> _ASSIGNMENT_
What is needed is an exact copy of the lines from the one containing "This screenshot has" through the last line of the records below, with no pictures.

(Records from a collection)
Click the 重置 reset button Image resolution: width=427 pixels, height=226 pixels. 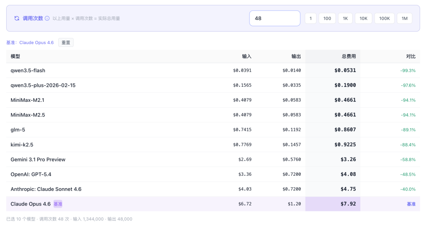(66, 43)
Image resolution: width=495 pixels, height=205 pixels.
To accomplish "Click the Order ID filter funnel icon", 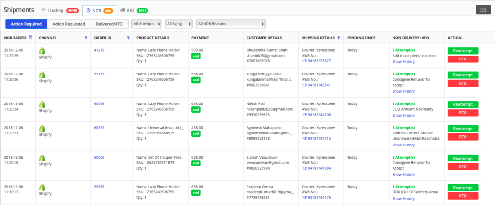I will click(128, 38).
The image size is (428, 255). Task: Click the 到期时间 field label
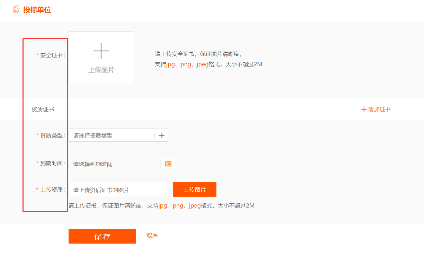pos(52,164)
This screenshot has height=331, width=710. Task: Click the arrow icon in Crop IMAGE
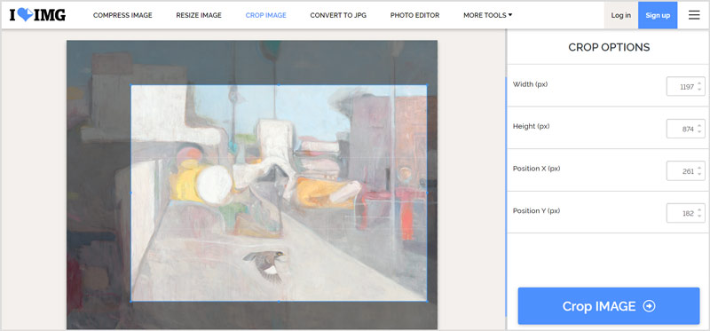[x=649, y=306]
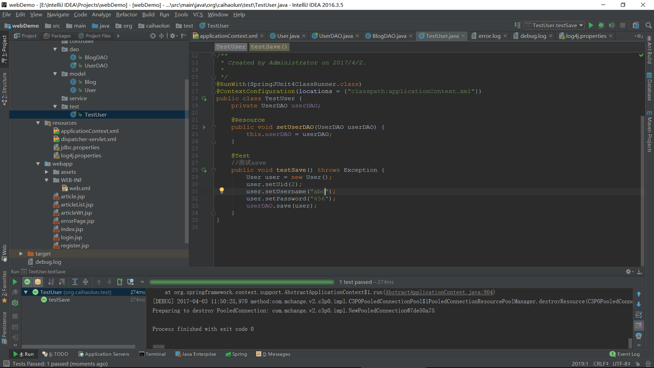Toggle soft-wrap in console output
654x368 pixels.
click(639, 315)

> _WRITTEN RESPONSE_
This screenshot has height=331, width=710. Task: Click the arrow icon in Crop IMAGE
[x=649, y=306]
Toggle soft-wrap in console output
654x368 pixels.
click(639, 315)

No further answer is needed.